Task data:
————
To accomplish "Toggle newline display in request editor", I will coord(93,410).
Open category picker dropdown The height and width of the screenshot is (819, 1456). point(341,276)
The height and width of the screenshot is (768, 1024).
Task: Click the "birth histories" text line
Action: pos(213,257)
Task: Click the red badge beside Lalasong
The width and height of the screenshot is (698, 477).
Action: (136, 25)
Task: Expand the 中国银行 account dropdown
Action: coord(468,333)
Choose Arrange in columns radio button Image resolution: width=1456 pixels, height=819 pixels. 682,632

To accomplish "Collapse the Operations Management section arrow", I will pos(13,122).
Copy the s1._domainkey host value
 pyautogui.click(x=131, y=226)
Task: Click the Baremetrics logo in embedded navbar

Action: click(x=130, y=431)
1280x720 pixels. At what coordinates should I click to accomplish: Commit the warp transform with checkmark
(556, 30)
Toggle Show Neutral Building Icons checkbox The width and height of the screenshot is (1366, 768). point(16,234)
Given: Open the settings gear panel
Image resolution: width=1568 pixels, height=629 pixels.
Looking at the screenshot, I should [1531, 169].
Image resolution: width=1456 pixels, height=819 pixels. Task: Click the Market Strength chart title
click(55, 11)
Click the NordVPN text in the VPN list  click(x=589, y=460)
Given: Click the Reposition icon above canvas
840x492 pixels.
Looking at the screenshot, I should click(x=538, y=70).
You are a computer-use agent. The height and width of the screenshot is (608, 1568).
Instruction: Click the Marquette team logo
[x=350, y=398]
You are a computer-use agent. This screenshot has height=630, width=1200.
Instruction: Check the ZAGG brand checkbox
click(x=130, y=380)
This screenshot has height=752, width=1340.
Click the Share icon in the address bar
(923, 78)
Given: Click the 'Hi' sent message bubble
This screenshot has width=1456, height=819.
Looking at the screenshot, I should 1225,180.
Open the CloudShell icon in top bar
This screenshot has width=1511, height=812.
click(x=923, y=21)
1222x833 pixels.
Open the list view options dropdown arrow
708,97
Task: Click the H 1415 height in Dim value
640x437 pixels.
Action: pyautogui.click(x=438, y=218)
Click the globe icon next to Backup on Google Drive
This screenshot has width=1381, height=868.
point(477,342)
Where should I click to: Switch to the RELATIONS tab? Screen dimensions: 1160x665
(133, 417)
————
To be done: Rewrite the lines from the one containing "Click the globe" through the end of the lines, replacing "globe icon" with "cloud icon" and changing nothing else.

Result of this task:
Click the cloud icon next to Backup on Google Drive
This screenshot has width=1381, height=868.
point(477,342)
Where should I click to: Switch to the RELATIONS tab? Screen dimensions: 1160x665
(133, 417)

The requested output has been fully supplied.